İnflamasyon belirteçleri üzerinde söz sahibi
Vücudumuz bir sorun olduğunu ve tehlikede bulunduğunu inflamasyonla bize anlatmaya çalışır. Nutrient dergisinde geçtiğimiz aylarda yayımlanan çalışmada, gebelik sırasındaki diyet içeriğinin ve gebelik öncesi vücut kitle indeksinin anne ve çocuklarında artan oksidatif stres belirteçleriyle ilişkisi araştırılmış. Bireyler gebelik öncesi beden kütle indeksine (BKİ) göre sınıflandırılmış. İnflamasyon belirteçleri malondialdehit (MDA) ve nitrik oksit (NO) seviyelerinin aşırı kilolu veya obez annelerde normal kilolu annelerden daha yüksek olduğu görülmüş. Meyve ve sebze alımı daha yüksek olan kadınlarda ise inflamasyon belirteçlerinin daha düşük olduğu çalışmanın önemli sonuçları arasında.
Yaşam tarzı değişiklikleri şart
Obezite tedavisinin beklenen yaşam sürenizi 6-7 yıl artırabileceğini biliyor musunuz?

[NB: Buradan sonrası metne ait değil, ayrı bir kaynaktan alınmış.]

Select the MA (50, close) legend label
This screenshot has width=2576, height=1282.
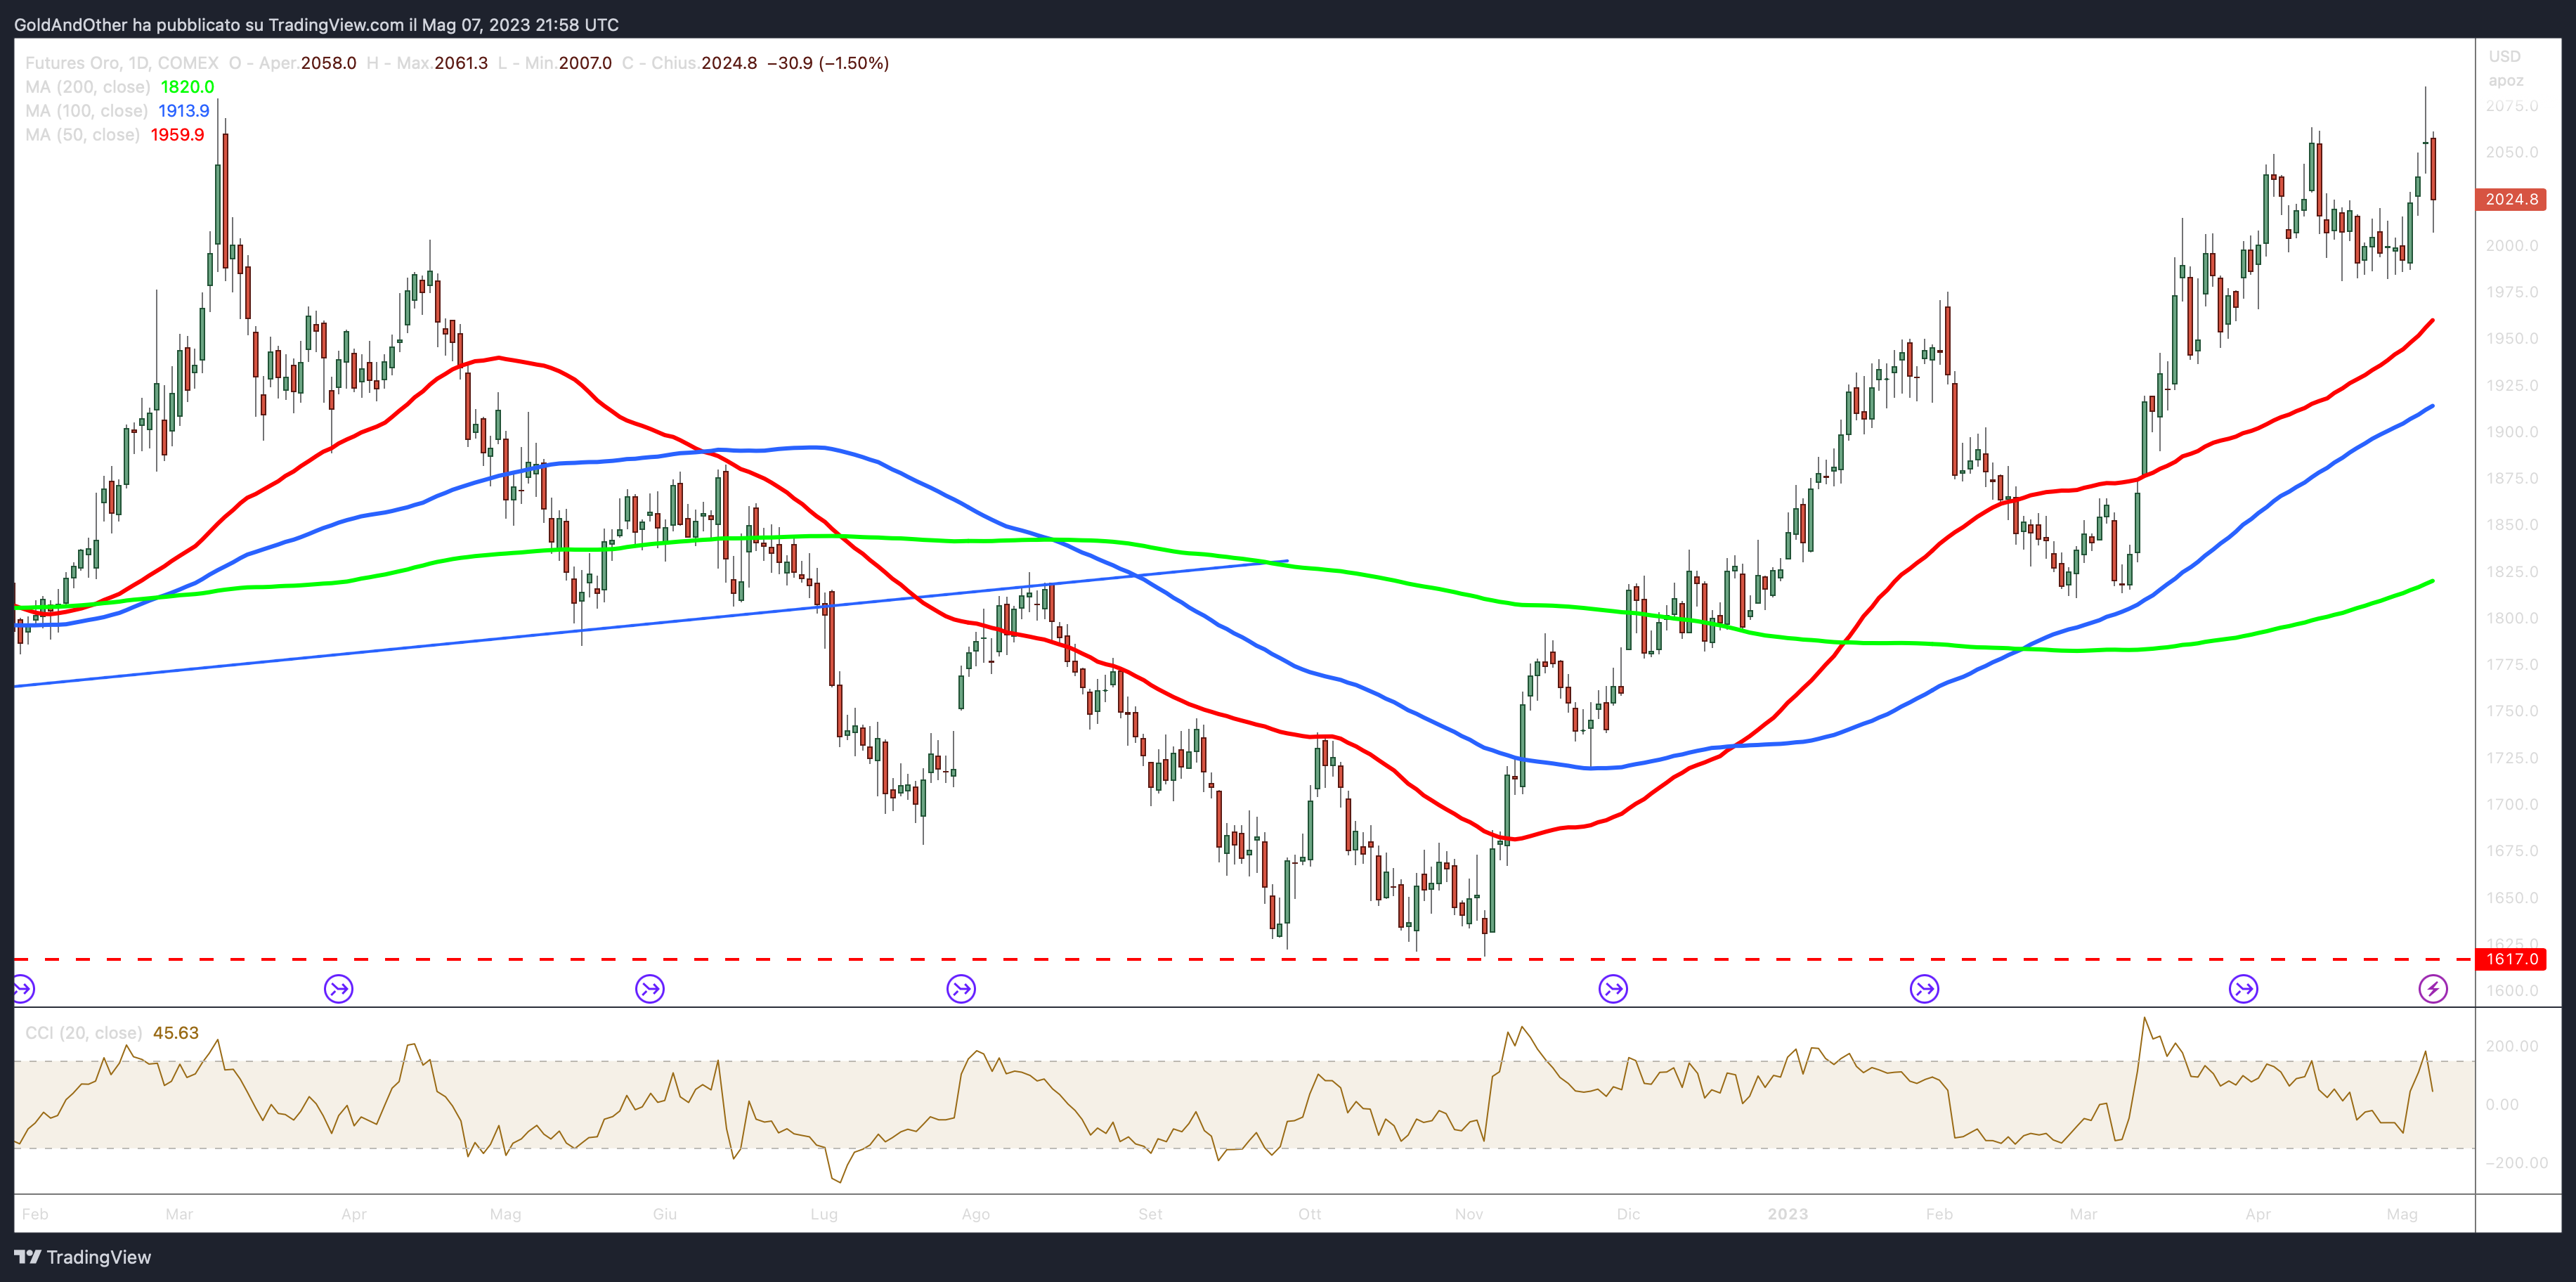83,135
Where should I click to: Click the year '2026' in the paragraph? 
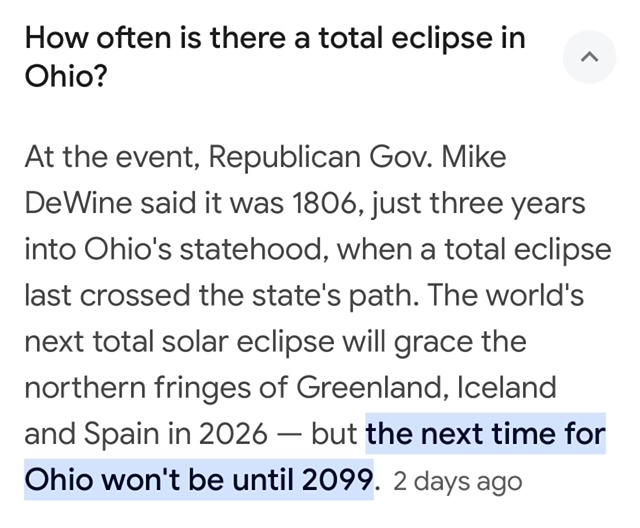(x=233, y=433)
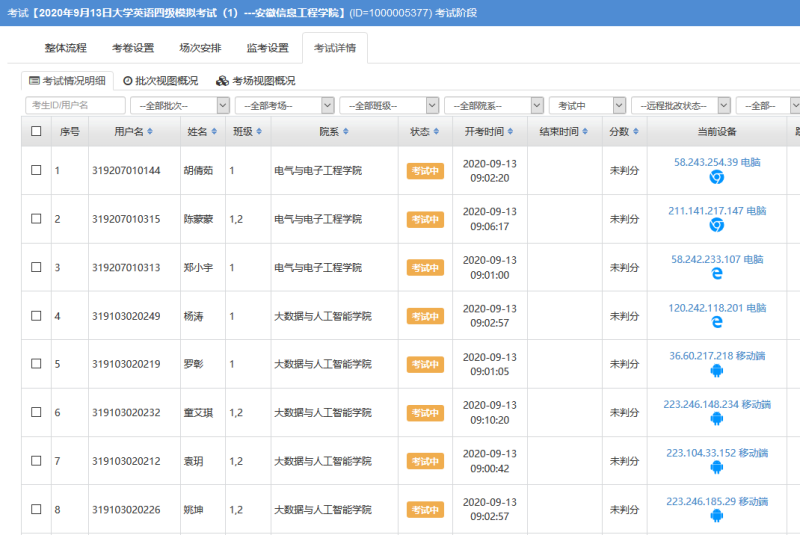Click the Android icon under IP 36.60.217.218

point(716,370)
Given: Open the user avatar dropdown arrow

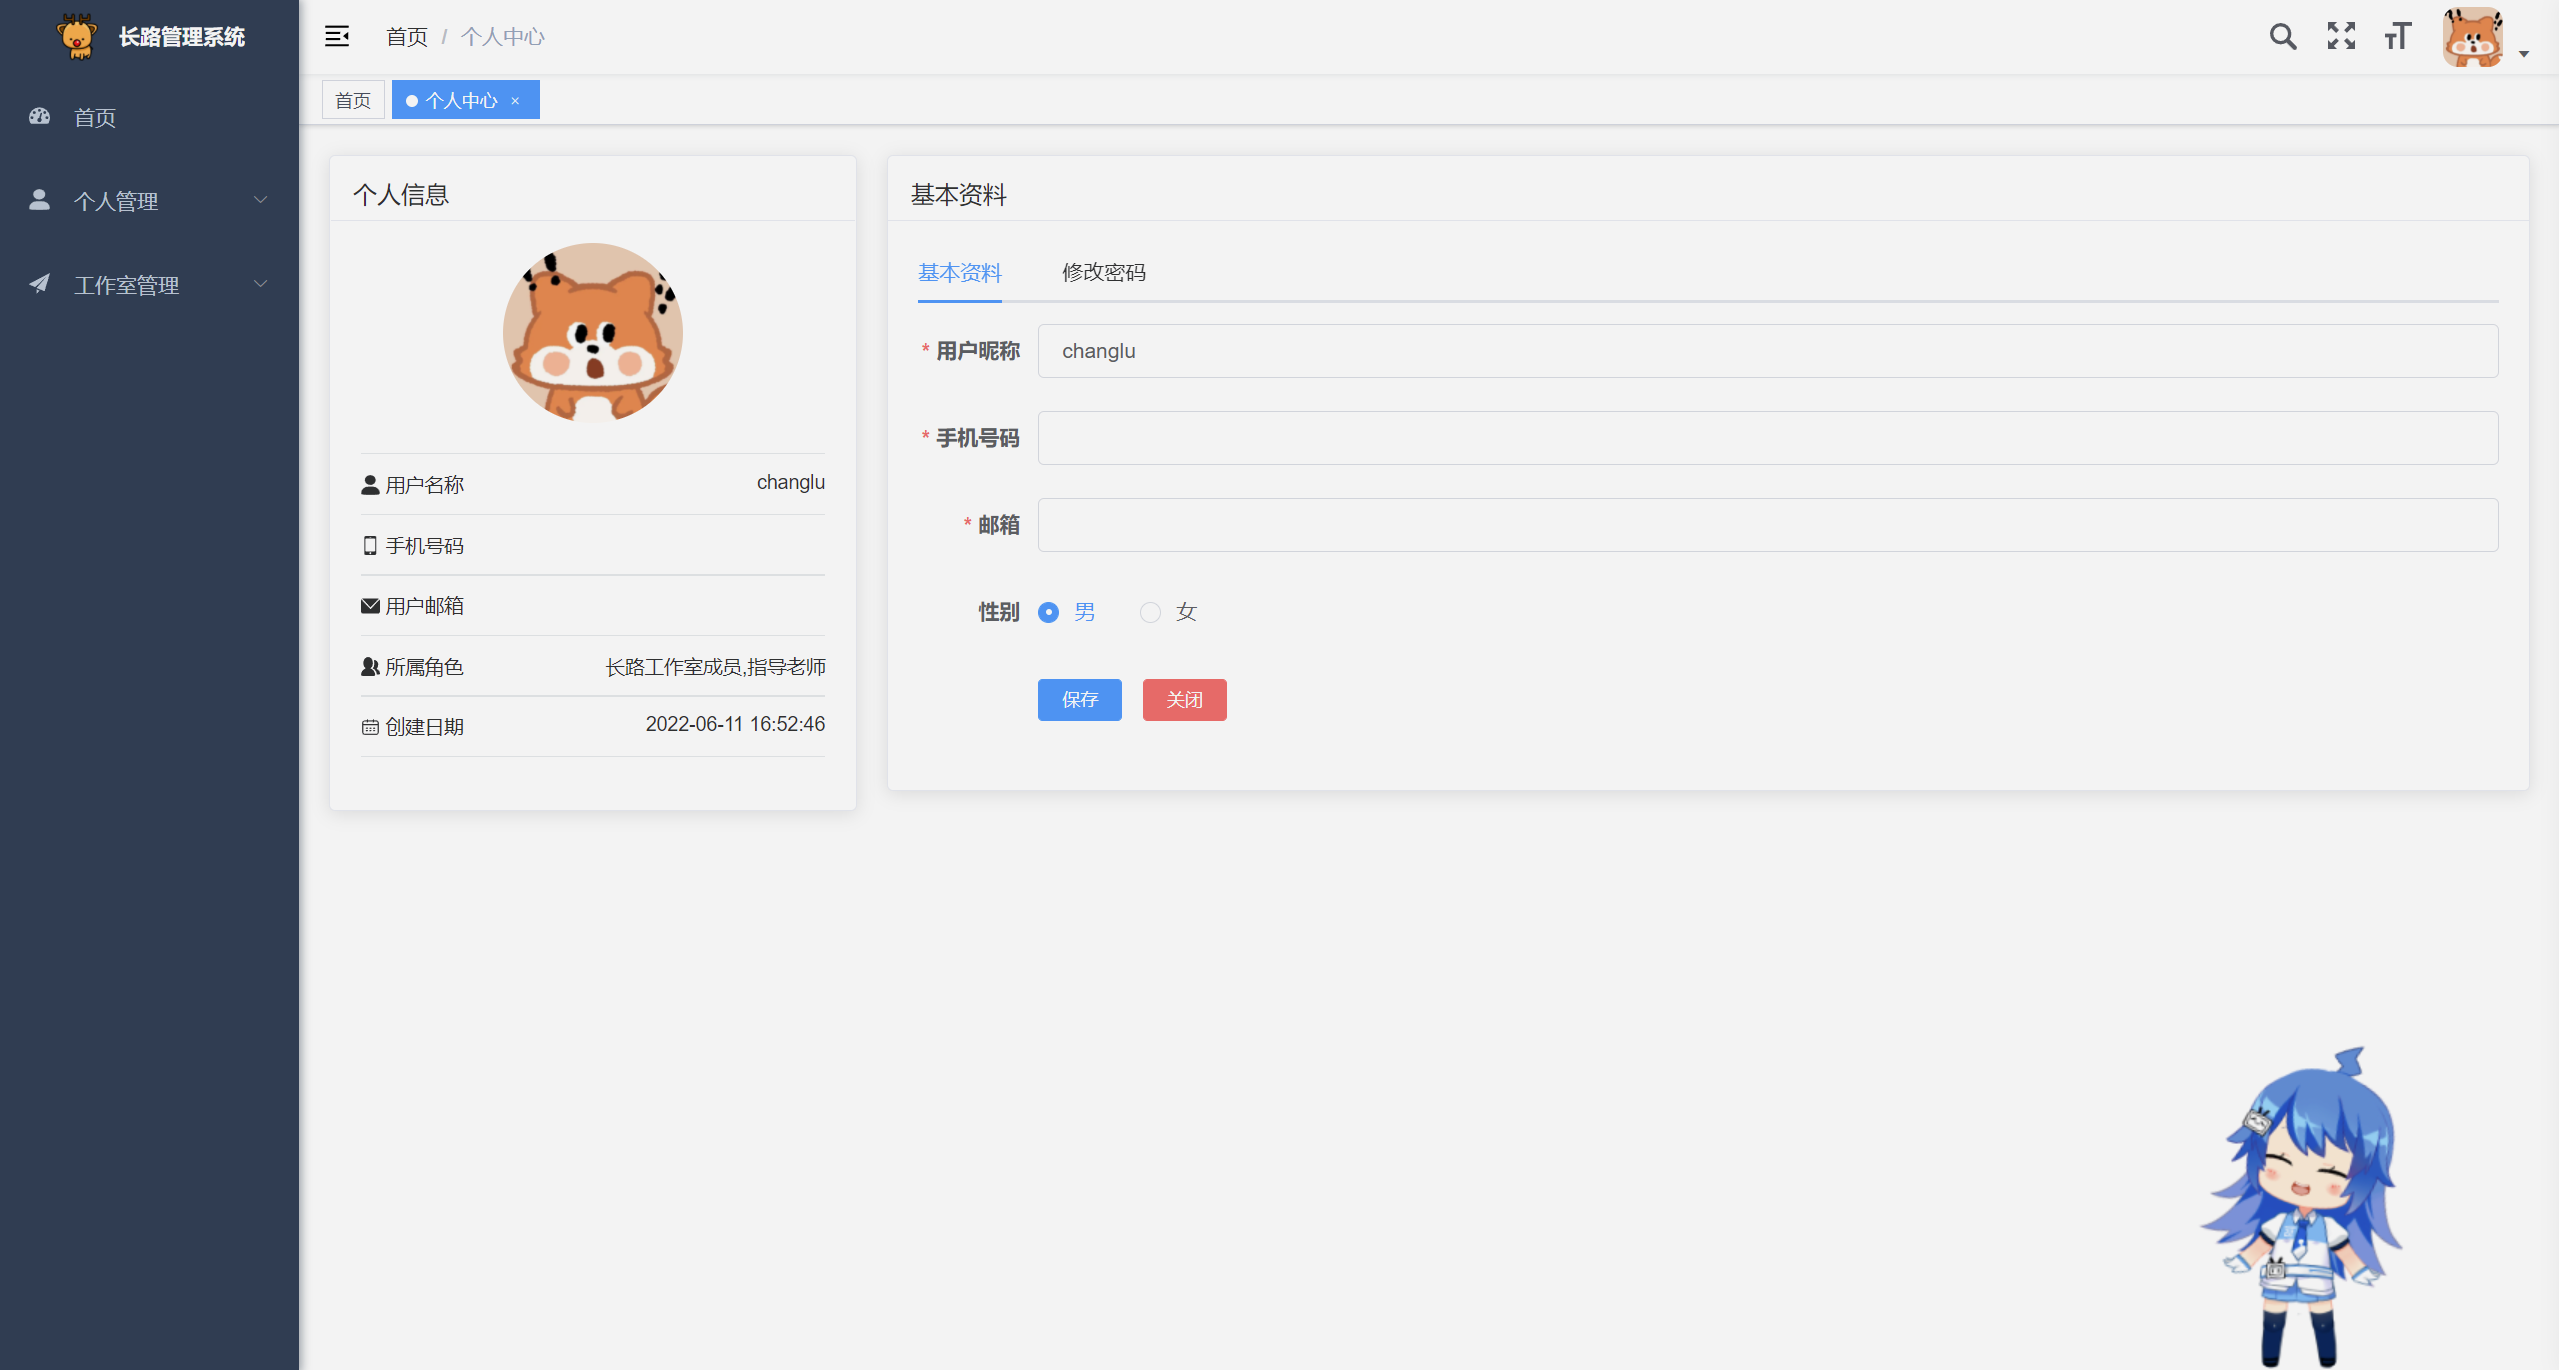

Osaka Üniversitesi’nde geçtiğimiz aylarda yayımlanan çalışmada, yaşam tarzı davranışlarını değiştirmenin orta yaştan itibaren yaşam beklentisi üzerindeki etkisi değerlendirilmiş. Diyet, egzersiz, alkol alımı, sigara içme durumu, uyku süresi ve vücut kitle indeksi gibi bileşenleri içeren anketle, her sağlıklı davranış için puan verilmiş ve bu yaşam tarzı davranışlarını değiştirmenin öngörülen yaşam süresi üzerindeki etkisi değerlendirilmiş. Daha fazla sayıda değiştirilmiş sağlıklı davranış, hem erkekler hem de kadınlar için uzun ömürle doğrudan ilişkili olarak bulunurken, araştırmacılar alkol ve sigara tüketmemenin, kilo vermenin ve uyku kalitesini artırmanın yaşam süresi üzerinde en çok etkiye sahip olduğunu belirtiyor.
Bir adım atın!
Aşağıdaki maddelere dikkat ederek obeziteyle mücadelede bir adım atabilirsiniz:
Kısa sürede hızlı kilo vermeyi hedeflemeyin, seçimlerinizi zamana yayın, iyi ve sürdürülebilir beslenmeyi hedefleyin.
Sağlıklı beslenmek ve hareket etmek ilk hedefiniz olsun.
Katkı, koruyucu, renklendirici içeren atıştırmalıklar yerine sağlıklı atıştırmalıklar tercih etmeye özen gösterin.
Porsiyonlarınızı küçültün, tabağınızın yarısını mevsim yeşillikleriyle doldurun.
Bitkisel ağırlıklı beslenin, bitkisel protein kaynağı baklagillerden destek alın.
Tuz tüketiminizi azaltın, bunun yerine baharatlardan faydalanın.
Motivasyonunuzu kaybetmeyin, kendinize küçük hedefler koyun.
Kilo verememenizin endokrinolojik bir nedeninin olup olmadığını öğrenin. Sağlık kontrollerinizi düzenli olarak yaptırın.